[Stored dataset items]
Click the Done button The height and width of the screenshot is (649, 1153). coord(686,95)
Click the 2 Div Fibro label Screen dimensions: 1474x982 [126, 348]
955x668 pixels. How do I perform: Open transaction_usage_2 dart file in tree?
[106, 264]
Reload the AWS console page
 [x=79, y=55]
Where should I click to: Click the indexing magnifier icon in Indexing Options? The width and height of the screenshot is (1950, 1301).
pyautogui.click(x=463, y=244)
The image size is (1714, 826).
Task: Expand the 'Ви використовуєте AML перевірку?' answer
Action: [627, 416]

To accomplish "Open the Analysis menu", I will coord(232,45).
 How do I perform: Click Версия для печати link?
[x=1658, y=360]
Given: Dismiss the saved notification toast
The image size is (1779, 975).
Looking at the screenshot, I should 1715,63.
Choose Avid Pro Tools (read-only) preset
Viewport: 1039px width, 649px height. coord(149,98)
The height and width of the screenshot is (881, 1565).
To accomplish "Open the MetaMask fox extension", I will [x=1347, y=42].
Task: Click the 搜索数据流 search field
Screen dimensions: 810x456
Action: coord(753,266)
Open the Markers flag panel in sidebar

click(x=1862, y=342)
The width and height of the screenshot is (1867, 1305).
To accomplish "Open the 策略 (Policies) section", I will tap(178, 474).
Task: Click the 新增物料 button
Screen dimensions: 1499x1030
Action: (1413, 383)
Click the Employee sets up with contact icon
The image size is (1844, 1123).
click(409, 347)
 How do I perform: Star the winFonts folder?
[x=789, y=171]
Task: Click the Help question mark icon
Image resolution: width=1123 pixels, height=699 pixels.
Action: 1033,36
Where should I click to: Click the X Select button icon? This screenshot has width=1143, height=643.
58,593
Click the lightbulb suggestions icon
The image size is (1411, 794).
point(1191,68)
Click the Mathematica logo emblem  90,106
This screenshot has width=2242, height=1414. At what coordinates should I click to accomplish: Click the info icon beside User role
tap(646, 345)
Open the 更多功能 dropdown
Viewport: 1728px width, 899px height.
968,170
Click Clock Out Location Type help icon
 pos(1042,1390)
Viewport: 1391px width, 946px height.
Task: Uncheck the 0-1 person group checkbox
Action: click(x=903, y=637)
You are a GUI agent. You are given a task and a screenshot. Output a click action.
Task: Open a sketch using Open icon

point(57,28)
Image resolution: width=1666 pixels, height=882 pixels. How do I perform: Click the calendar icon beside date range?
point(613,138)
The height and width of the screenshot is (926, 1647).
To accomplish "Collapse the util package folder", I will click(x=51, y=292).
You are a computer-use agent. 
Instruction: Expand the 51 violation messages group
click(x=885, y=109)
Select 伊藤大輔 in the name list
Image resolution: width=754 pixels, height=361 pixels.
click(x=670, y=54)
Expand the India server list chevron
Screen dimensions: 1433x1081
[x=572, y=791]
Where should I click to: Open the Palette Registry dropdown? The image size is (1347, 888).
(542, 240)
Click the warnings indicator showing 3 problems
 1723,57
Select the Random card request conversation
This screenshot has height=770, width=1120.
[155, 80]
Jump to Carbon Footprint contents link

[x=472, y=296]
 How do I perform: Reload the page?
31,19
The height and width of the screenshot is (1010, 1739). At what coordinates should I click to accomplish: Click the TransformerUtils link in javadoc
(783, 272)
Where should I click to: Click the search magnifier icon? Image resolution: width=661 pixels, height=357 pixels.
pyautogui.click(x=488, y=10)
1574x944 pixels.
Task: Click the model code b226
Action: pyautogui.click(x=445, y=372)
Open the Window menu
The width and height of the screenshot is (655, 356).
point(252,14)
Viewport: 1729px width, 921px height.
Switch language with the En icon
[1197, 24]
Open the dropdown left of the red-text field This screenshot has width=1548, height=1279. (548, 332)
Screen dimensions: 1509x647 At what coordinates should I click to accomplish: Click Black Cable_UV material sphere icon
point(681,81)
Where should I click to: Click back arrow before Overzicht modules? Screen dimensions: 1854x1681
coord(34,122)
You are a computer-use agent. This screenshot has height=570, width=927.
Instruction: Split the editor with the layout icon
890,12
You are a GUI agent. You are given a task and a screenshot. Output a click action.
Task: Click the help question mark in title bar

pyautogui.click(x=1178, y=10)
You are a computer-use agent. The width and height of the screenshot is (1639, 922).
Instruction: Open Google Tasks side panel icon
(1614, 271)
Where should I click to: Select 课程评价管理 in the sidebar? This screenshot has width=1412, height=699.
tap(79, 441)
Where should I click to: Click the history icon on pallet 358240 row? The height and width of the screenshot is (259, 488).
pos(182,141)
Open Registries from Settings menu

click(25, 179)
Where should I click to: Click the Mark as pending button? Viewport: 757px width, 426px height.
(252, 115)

What the task asks: Exactly reproduce all of the entries.

Written solution:
Click the Done button The height and width of the screenshot is (649, 1153). coord(686,95)
Click the 2 Div Fibro label Screen dimensions: 1474x982 [126, 348]
955x668 pixels. How do I perform: Open transaction_usage_2 dart file in tree?
[106, 264]
Reload the AWS console page
 [x=79, y=55]
Where should I click to: Click the indexing magnifier icon in Indexing Options? The width and height of the screenshot is (1950, 1301).
pyautogui.click(x=463, y=244)
The image size is (1714, 826).
Task: Expand the 'Ви використовуєте AML перевірку?' answer
Action: [627, 416]

To accomplish "Open the Analysis menu", I will coord(232,45).
 How do I perform: Click Версия для печати link?
[x=1658, y=360]
Given: Dismiss the saved notification toast
The image size is (1779, 975).
Looking at the screenshot, I should 1715,63.
Choose Avid Pro Tools (read-only) preset
Viewport: 1039px width, 649px height. coord(149,98)
The height and width of the screenshot is (881, 1565).
To accomplish "Open the MetaMask fox extension", I will [x=1347, y=42].
Task: Click the 搜索数据流 search field
Screen dimensions: 810x456
Action: coord(753,266)
Open the Markers flag panel in sidebar

click(x=1862, y=342)
The width and height of the screenshot is (1867, 1305).
To accomplish "Open the 策略 (Policies) section", I will tap(178, 474).
Task: Click the 新增物料 button
Screen dimensions: 1499x1030
Action: (1413, 383)
Click the Employee sets up with contact icon
The image size is (1844, 1123).
click(409, 347)
 How do I perform: Star the winFonts folder?
[x=789, y=171]
Task: Click the Help question mark icon
Image resolution: width=1123 pixels, height=699 pixels.
Action: 1033,36
Where should I click to: Click the X Select button icon? This screenshot has width=1143, height=643.
58,593
Click the lightbulb suggestions icon
The image size is (1411, 794).
point(1191,68)
Click the Mathematica logo emblem  90,106
This screenshot has width=2242, height=1414. At what coordinates should I click to accomplish: Click the info icon beside User role
tap(646, 345)
Open the 更多功能 dropdown
Viewport: 1728px width, 899px height.
968,170
Click Clock Out Location Type help icon
 pos(1042,1390)
Viewport: 1391px width, 946px height.
Task: Uncheck the 0-1 person group checkbox
Action: click(x=903, y=637)
You are a GUI agent. You are given a task and a screenshot. Output a click action.
Task: Open a sketch using Open icon

point(57,28)
Image resolution: width=1666 pixels, height=882 pixels. How do I perform: Click the calendar icon beside date range?
point(613,138)
The height and width of the screenshot is (926, 1647).
To accomplish "Collapse the util package folder", I will click(x=51, y=292).
You are a computer-use agent. 
Instruction: Expand the 51 violation messages group
click(x=885, y=109)
Select 伊藤大輔 in the name list
Image resolution: width=754 pixels, height=361 pixels.
click(x=670, y=54)
Expand the India server list chevron
Screen dimensions: 1433x1081
[x=572, y=791]
Where should I click to: Open the Palette Registry dropdown? The image size is (1347, 888).
(542, 240)
Click the warnings indicator showing 3 problems
 1723,57
Select the Random card request conversation
This screenshot has height=770, width=1120.
[155, 80]
Jump to Carbon Footprint contents link

[x=472, y=296]
 How do I perform: Reload the page?
31,19
The height and width of the screenshot is (1010, 1739). At what coordinates should I click to accomplish: Click the TransformerUtils link in javadoc
(783, 272)
Where should I click to: Click the search magnifier icon? Image resolution: width=661 pixels, height=357 pixels.
pyautogui.click(x=488, y=10)
1574x944 pixels.
Task: Click the model code b226
Action: pyautogui.click(x=445, y=372)
Open the Window menu
The width and height of the screenshot is (655, 356).
point(252,14)
Viewport: 1729px width, 921px height.
Switch language with the En icon
[1197, 24]
Open the dropdown left of the red-text field This screenshot has width=1548, height=1279. (548, 332)
Screen dimensions: 1509x647 At what coordinates should I click to accomplish: Click Black Cable_UV material sphere icon
point(681,81)
Where should I click to: Click back arrow before Overzicht modules? Screen dimensions: 1854x1681
coord(34,122)
You are a computer-use agent. This screenshot has height=570, width=927.
Instruction: Split the editor with the layout icon
890,12
You are a GUI agent. You are given a task and a screenshot. Output a click action.
Task: Click the help question mark in title bar

pyautogui.click(x=1178, y=10)
You are a computer-use agent. The width and height of the screenshot is (1639, 922).
Instruction: Open Google Tasks side panel icon
(1614, 271)
Where should I click to: Select 课程评价管理 in the sidebar? This screenshot has width=1412, height=699.
tap(79, 441)
Where should I click to: Click the history icon on pallet 358240 row? The height and width of the screenshot is (259, 488).
pos(182,141)
Open Registries from Settings menu

click(25, 179)
Where should I click to: Click the Mark as pending button? Viewport: 757px width, 426px height.
(252, 115)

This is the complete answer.